→ **Work to do**
Filter the lines below, keeping only those that contain the string "block".

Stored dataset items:
────────────────────

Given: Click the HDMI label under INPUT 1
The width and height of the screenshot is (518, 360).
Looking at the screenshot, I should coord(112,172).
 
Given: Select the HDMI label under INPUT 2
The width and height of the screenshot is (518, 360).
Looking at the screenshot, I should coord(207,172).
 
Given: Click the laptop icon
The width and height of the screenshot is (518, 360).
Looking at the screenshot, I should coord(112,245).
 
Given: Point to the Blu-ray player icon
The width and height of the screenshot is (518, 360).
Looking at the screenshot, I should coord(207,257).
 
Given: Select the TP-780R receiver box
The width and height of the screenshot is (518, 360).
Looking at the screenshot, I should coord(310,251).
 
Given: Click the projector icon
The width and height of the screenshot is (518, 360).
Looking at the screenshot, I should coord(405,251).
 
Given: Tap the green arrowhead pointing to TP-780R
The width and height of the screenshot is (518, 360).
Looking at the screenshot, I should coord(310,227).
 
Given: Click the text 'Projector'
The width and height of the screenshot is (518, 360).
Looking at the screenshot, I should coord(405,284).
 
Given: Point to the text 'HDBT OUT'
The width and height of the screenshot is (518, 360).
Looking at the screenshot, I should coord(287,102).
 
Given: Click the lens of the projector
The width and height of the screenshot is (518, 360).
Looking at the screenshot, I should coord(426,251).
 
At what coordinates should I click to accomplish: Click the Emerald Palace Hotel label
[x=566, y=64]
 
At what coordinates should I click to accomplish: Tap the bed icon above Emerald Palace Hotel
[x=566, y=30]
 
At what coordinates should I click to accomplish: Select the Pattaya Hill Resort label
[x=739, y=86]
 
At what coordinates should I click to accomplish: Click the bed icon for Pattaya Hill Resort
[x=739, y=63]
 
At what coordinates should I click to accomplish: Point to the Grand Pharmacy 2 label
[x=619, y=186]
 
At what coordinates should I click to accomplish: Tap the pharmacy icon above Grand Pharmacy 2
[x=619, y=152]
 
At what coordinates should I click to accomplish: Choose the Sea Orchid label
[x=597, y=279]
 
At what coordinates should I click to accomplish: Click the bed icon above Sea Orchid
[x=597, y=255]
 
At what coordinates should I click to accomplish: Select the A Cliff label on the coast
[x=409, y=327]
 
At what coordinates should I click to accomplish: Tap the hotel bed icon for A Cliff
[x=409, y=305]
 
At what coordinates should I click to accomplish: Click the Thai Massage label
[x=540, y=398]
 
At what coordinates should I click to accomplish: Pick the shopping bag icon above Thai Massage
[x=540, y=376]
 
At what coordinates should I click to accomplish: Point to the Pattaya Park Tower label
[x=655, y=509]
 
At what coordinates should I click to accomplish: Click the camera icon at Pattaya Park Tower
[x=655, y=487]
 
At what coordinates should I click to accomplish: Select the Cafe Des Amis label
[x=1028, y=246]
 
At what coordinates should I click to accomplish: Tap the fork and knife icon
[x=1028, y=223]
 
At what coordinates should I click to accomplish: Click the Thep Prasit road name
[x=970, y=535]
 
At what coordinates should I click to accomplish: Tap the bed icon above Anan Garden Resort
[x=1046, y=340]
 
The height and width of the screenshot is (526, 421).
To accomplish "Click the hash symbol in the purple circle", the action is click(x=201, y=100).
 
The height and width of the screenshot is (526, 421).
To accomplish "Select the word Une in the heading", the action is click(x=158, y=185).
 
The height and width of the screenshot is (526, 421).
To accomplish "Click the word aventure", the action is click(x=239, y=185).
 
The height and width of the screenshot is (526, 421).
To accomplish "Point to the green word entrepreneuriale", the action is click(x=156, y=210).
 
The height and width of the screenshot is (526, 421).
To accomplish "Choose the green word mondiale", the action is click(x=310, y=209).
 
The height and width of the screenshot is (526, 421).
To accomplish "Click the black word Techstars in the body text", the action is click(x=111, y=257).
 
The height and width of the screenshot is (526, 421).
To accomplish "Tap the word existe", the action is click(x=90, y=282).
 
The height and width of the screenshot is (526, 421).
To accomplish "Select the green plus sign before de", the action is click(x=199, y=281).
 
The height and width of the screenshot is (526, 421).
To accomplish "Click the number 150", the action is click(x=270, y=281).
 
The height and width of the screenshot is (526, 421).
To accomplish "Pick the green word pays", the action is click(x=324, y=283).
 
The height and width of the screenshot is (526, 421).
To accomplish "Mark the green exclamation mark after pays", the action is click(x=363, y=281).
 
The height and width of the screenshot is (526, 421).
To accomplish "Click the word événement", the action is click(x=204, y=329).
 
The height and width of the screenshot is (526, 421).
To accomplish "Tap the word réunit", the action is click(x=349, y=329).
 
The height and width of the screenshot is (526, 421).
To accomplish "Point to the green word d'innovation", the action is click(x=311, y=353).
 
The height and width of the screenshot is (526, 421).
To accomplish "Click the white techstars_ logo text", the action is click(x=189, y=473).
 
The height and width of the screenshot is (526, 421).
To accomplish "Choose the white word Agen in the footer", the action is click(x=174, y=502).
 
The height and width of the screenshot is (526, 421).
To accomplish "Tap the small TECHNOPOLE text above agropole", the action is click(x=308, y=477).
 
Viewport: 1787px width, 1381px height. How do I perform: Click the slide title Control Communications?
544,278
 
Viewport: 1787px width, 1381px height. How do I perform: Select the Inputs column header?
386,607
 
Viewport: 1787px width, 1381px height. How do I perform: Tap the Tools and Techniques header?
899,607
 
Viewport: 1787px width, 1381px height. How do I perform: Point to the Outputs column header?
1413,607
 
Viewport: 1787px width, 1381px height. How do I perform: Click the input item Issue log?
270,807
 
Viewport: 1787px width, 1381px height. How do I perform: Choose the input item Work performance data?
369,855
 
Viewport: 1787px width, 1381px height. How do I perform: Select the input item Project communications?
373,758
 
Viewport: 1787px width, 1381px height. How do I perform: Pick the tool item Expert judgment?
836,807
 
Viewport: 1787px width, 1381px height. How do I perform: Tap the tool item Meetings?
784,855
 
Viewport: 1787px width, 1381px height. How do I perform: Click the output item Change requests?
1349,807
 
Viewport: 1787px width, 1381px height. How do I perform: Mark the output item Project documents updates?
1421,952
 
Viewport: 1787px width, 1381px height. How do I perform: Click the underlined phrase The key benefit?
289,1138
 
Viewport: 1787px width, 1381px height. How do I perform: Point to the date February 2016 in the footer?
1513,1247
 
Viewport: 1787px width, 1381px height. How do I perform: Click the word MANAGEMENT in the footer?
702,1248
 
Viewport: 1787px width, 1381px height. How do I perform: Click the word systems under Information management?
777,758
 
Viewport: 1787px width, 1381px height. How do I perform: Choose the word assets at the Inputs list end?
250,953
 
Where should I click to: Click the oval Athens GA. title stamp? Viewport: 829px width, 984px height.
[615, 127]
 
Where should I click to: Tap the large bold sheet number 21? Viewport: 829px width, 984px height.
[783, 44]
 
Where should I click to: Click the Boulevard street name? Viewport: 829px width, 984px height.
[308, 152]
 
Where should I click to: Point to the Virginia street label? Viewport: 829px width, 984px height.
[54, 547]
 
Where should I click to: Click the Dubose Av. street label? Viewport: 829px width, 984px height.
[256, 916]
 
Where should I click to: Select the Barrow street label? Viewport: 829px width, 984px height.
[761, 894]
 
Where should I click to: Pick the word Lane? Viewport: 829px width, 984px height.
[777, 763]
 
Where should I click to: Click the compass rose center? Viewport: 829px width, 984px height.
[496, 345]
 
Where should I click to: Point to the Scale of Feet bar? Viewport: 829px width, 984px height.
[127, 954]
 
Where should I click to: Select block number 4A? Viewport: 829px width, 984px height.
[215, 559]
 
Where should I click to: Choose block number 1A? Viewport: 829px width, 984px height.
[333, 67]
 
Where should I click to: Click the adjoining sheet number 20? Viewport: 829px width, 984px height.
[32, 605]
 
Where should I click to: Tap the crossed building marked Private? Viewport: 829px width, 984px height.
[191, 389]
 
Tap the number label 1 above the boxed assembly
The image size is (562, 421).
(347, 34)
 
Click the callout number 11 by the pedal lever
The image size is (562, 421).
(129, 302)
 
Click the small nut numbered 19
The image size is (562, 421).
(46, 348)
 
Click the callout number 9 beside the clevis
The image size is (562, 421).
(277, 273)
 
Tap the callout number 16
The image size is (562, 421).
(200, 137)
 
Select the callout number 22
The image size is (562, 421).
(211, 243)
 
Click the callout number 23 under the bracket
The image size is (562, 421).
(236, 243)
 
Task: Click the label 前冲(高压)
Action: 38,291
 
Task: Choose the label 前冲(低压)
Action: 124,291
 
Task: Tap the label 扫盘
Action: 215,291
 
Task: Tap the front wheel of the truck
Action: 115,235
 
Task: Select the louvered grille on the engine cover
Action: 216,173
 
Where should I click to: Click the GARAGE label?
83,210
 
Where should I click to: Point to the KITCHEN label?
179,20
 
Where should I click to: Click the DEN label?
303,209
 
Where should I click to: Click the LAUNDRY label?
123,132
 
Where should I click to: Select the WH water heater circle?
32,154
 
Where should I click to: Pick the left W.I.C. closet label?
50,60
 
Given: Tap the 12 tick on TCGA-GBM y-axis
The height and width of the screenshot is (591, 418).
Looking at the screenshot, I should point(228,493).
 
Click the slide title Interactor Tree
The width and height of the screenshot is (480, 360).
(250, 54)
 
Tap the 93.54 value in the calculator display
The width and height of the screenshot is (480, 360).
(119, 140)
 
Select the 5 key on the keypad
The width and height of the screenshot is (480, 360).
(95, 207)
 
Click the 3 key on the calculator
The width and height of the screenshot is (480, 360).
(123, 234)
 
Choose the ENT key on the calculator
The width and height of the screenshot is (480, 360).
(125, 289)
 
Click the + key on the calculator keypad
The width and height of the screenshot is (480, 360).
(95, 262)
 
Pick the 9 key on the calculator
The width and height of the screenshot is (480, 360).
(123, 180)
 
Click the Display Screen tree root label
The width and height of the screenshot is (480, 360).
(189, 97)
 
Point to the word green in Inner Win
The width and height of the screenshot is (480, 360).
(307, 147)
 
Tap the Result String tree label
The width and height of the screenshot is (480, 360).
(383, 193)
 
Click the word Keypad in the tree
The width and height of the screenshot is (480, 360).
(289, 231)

────────────────────

→ **Exercise result**
Where should I click to: Select block number 4A? Viewport: 829px width, 984px height.
Where should I click to: Choose block number 1A? Viewport: 829px width, 984px height.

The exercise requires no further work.